High-quality images of the 2002 Commonwealth Games - Scotland £2 Coin showing obverse and design details. Click any image to view full size.
Tip: Click any image to view it in full size. All images show the actual 2002 Commonwealth Games - Scotland £2 Coin as issued by The Royal Mint, helping you identify genuine coins and understand their design features.
The Commonwealth Games - Scotland £2 coin is one of those “check your change twice” pieces. It’s part of the famous 2002 Manchester Commonwealth Games quartet, where the same core design was issued with four different flags - one for each UK home nation. Scotland’s version is the most obtainable of the set, but “most obtainable” is doing a lot of work here: it’s still a genuinely scarce circulating £2 coin.
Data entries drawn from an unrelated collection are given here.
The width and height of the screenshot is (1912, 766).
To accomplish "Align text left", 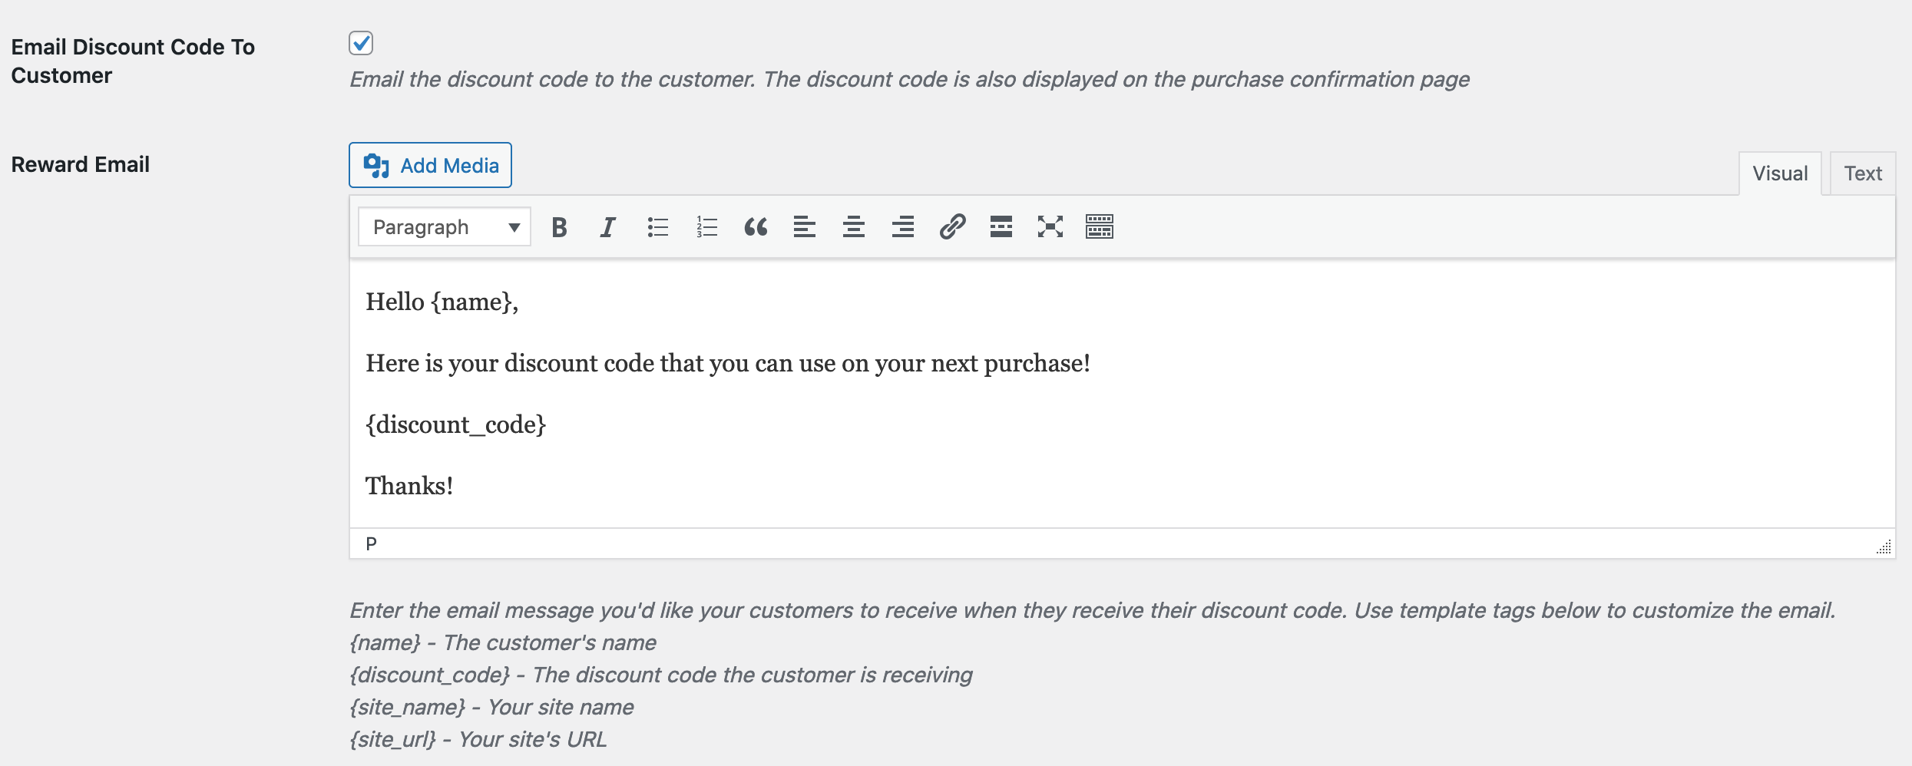I will [804, 227].
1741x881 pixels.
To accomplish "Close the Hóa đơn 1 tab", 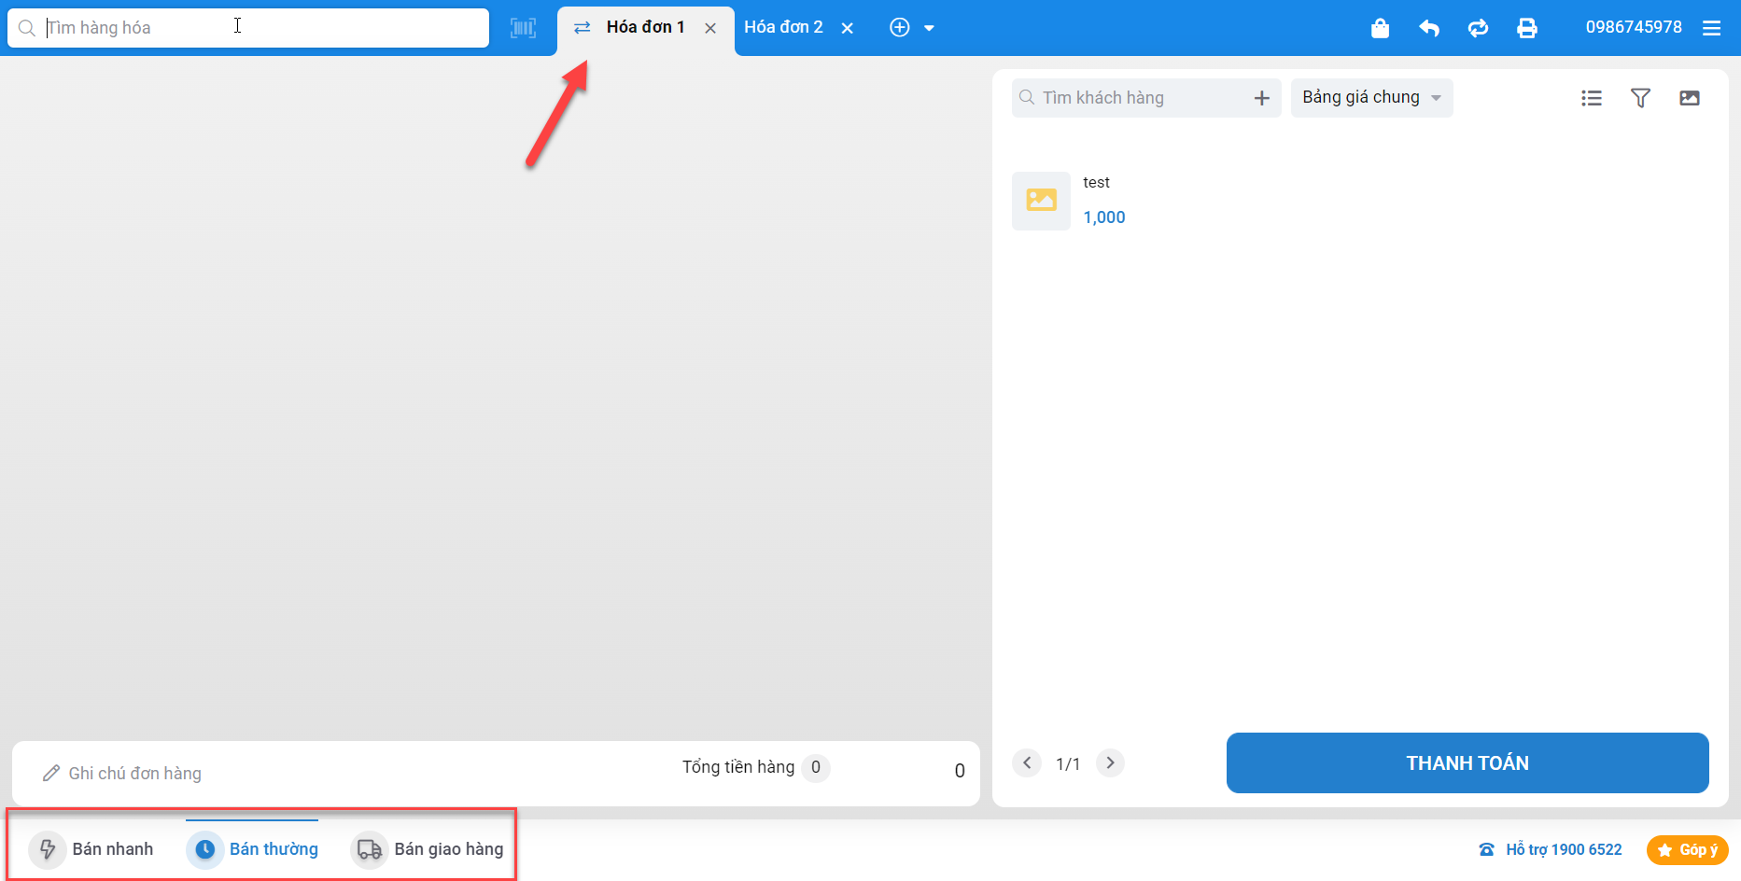I will point(710,28).
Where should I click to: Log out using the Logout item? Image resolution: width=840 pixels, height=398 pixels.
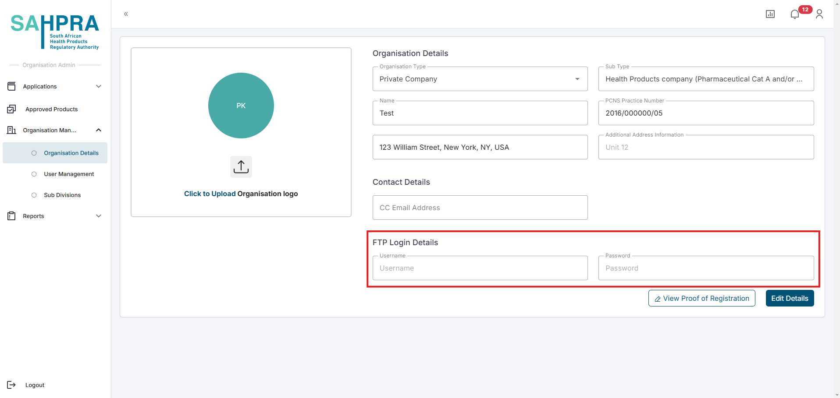click(35, 385)
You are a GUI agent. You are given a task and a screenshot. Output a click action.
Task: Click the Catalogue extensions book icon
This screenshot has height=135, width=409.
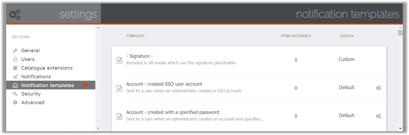(x=15, y=68)
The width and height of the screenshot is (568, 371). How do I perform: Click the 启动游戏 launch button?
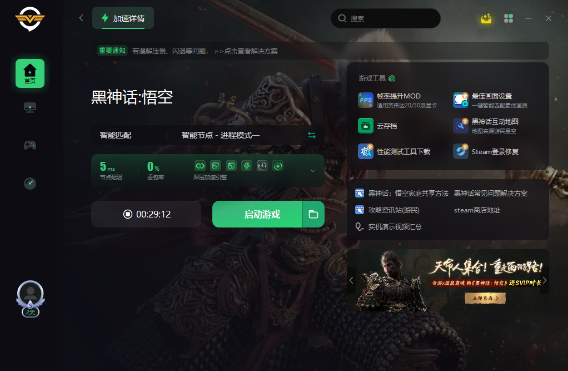coord(257,214)
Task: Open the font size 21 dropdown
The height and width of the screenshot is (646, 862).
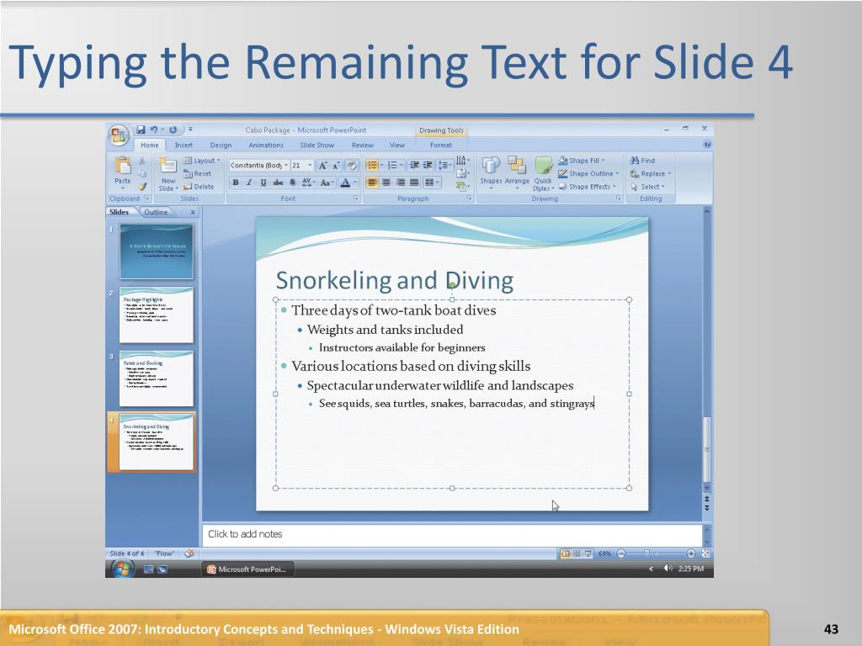Action: pyautogui.click(x=302, y=166)
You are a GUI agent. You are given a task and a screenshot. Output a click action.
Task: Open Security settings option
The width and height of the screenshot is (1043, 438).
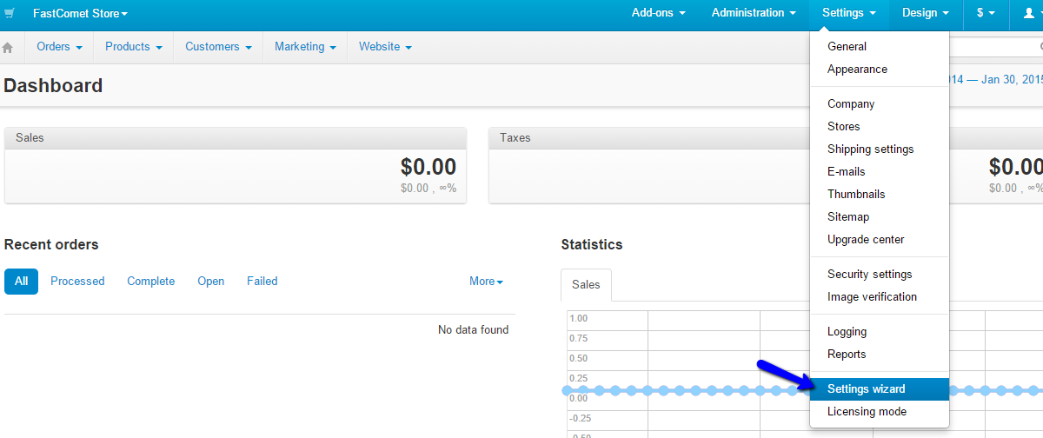click(869, 275)
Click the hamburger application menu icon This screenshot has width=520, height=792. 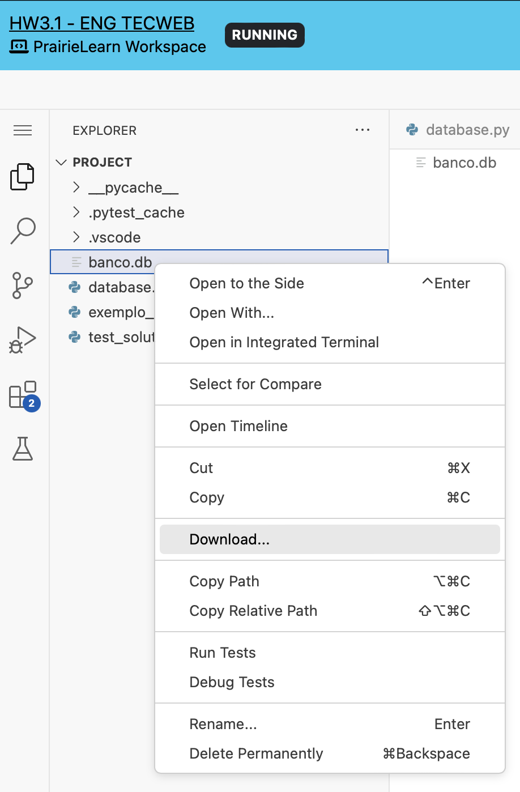23,131
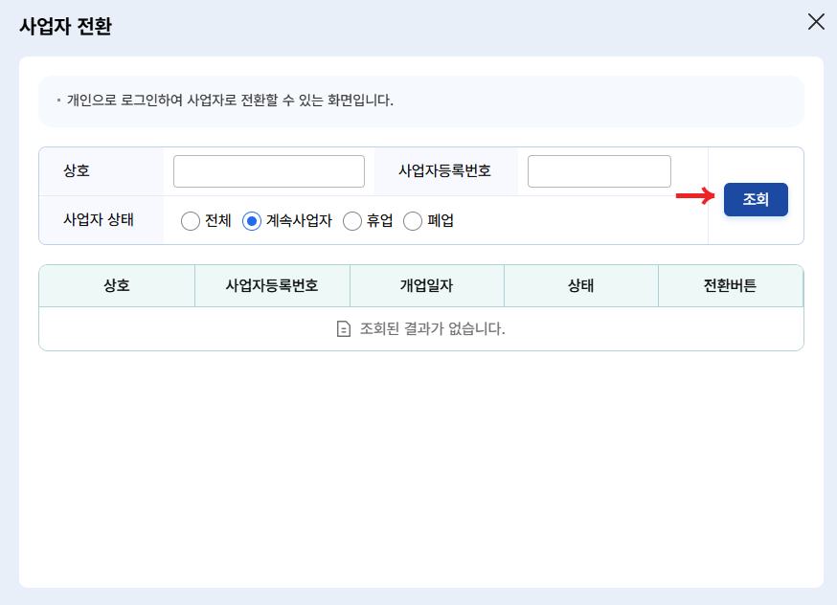Click the 조회 search button
Viewport: 837px width, 605px height.
point(756,199)
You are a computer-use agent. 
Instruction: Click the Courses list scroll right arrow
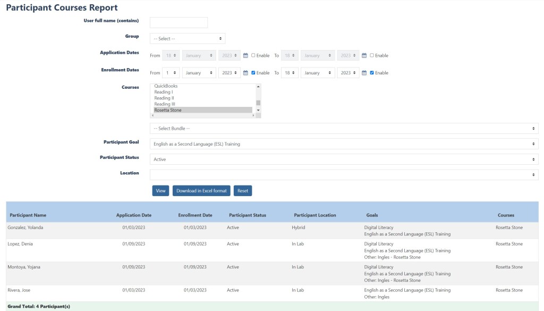[x=253, y=115]
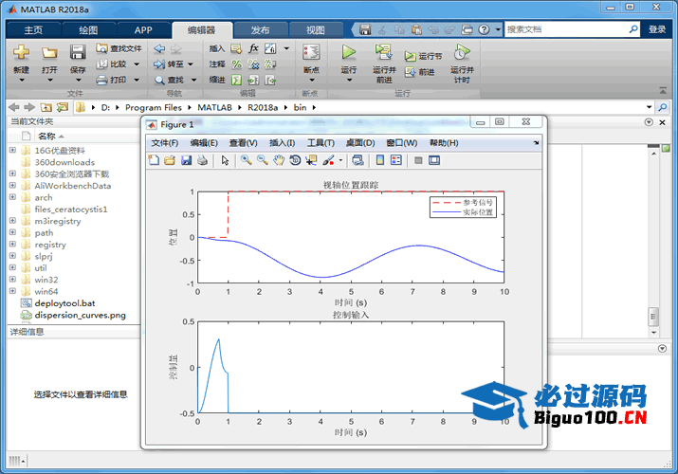
Task: Click the Rotate 3D tool in Figure
Action: pos(295,160)
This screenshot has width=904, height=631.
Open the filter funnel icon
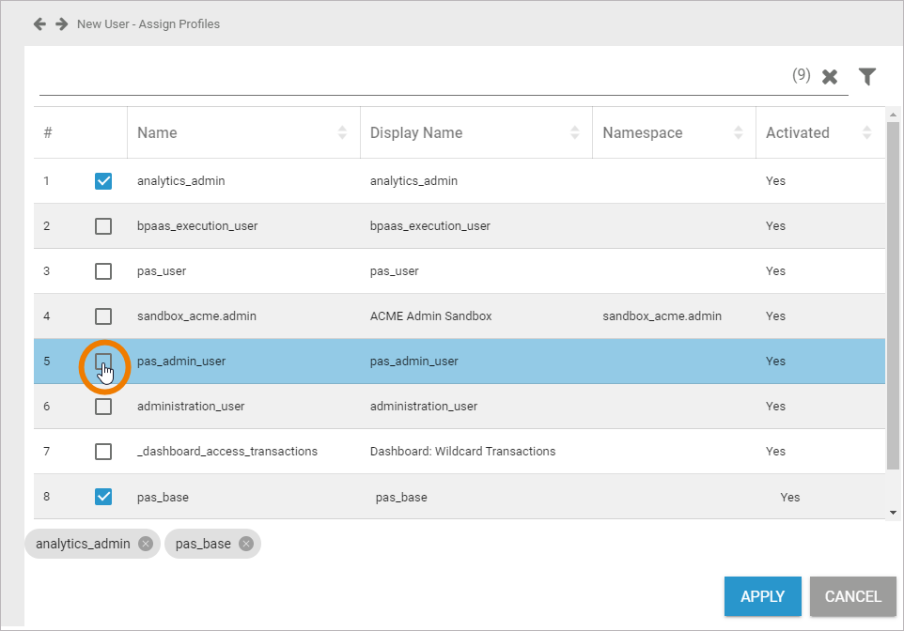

| Coin | £2 (Two Pounds), bimetallic circulating commemorative |
|---|---|
| Theme | XVII Commonwealth Games, Manchester 2002 - Scotland |
| Year of issue | 2002 |
| Circulating mintage | 771,750 |
| Reverse design | Athlete holding a banner, with the Scottish flag in the inner circle |
| Reverse designer | Matthew Bonaccorsi |
| Obverse portrait | Queen Elizabeth II (Ian Rank-Broadley) |
| Edge inscription | SPIRIT OF FRIENDSHIP, MANCHESTER 2002 |
| Standard £2 specs | Diameter 28.4mm, weight 12.0g, thickness 2.50mm |
A lot of commemoratives are “nice designs” but common as rain. The Commonwealth Games set is different. These coins were made for everyday use, not as fancy collector-only releases, yet the mintages are low enough that many collectors still haven’t found a full set in circulation.
Scotland’s version is often called the “easiest” of the four to find, but it’s still under a million minted. In real-world terms, that means it can take a long time to spot one in change unless you’re actively searching (or you work somewhere that handles a lot of cash).
There’s also the set factor: once someone finds one Commonwealth Games coin, they tend to want all four. That creates steady demand, and demand is the rocket fuel that pushes values higher even when a coin isn’t ancient.
The 2002 Commonwealth Games in Manchester were a big deal: a major multi-sport event on home soil, built around the idea of friendly competition and shared celebration. The £2 coin series leans into that “unity” angle by keeping the athlete-and-banner design consistent, while swapping the inner cameo to show a different home-nation flag.
For collectors, it’s a clever setup. You get a cohesive mini-collection (four coins, one theme), and each coin has its own personality. Scotland’s is anchored by the Saltire in the inner circle, which stands out beautifully against the bi-metallic contrast.
It’s also a great example of what makes modern UK coin collecting fun: you can still find these in the wild, which turns everyday change into a small treasure hunt.
The reverse shows a figure in motion holding a banner aloft. The banner and background are divided into lines that echo the lanes of a running track - a neat visual trick that connects the design to sport without needing a stadium, a medal, or a list of events.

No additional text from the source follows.